The Feature Address was delivered by the Honourable Stephen Lashley, Minister of Family, Culture, Sport and Youth Affairs of Barbados, who recalled the decision of the Commonwealth Caribbean Youth Ministers Meeting in Barbados in 2010 under his chairmanship that had recommended the development of a standardized model of Youth Representation, that integrated the full representation of unattached youth and those at the grass root levels. He commended the convening of the Youth Leadership Summit that would work towards this aim. “It is evident that Youth Networks need strengthening; there is the need for appointment of Youths to boards and the establishment of Youth Parliaments. This Youth Leadership Summit seeks to provide youth leaders with the resources to strengthen individual as well as organizations,” Minister Lashley noted.
The Summit discussed the need for greater collaboration and closer attention to adapting good practices to support each other in addressing common issues facing Councils in the Region. At the end of the 3 day meeting the youth leaders made concrete agreements to work bilaterally in the short to medium term to establish youth councils in each country where they do not currently exist, drawing upon a pool of good practices that they had agreed upon based on national operations and those set out by the President of the European Youth Forum in his presentation.

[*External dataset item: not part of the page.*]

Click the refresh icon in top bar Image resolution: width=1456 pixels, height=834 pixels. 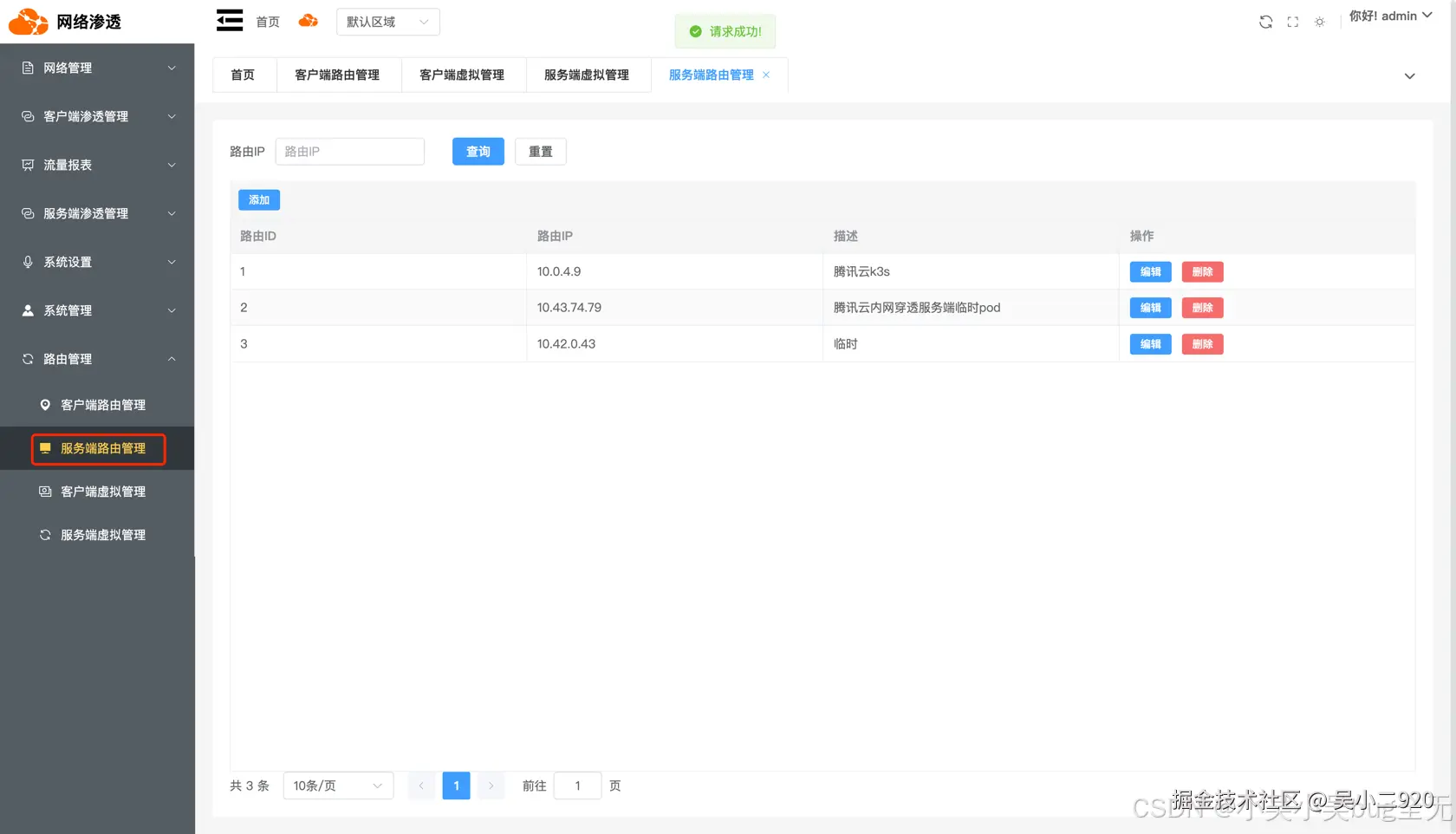(1265, 22)

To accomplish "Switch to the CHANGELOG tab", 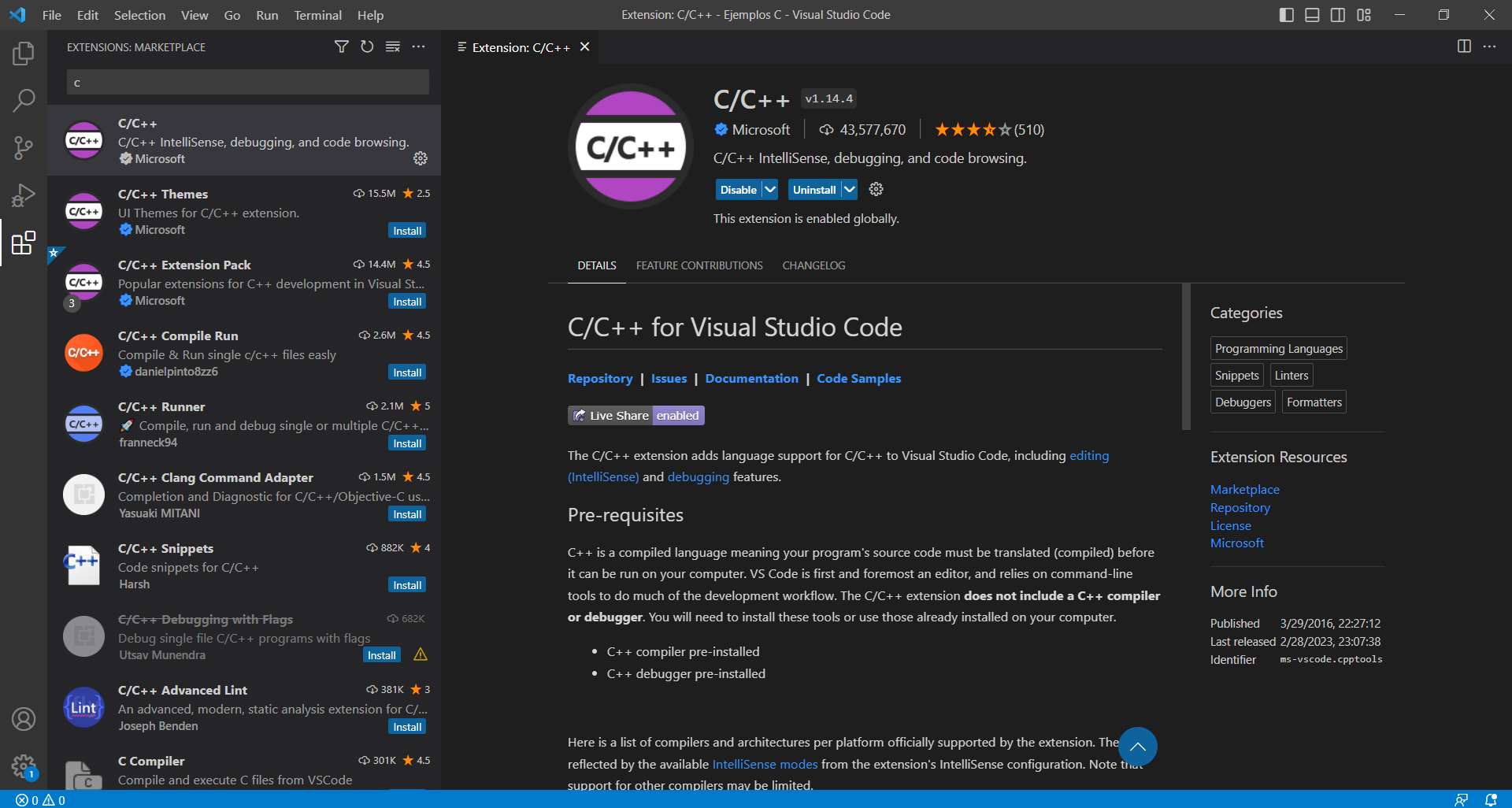I will [x=813, y=265].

According to Dominica’s Youth Council President, “If the NYCs are not strong, we can’t have a strong regional or international voice”. The Summit set themselves a deadline of 2012 for youth councils to be established or revamped in the eight countries of the region where they are currently non-existent or dormant. Recognizing the benefits of a strong regional youth governance network, the Summit also committed itself to working towards this process. A team chaired by Jason Francis, the President of the Barbados Youth Development Council has been put in place to manage the wider youth consultative process to achieve this aim, with communication, outreach and capacity building earmarked for particular attention.
CYP has agreed to support the further development of strategic plans by youth councils NYCs, which the Summit identified as a key contributor to their stability and continued relevance. This development programme will be initiated in July 2011 as a self- driven phased activity that provides guidelines for participating National Youth Councils to conduct consultations with members and stakeholders, and use the data to draft a strategic framework for moving the NYC forward. Each step must be successfully completed for a youth council to qualify for the final strategic planning session planned for the last quarter of 2011.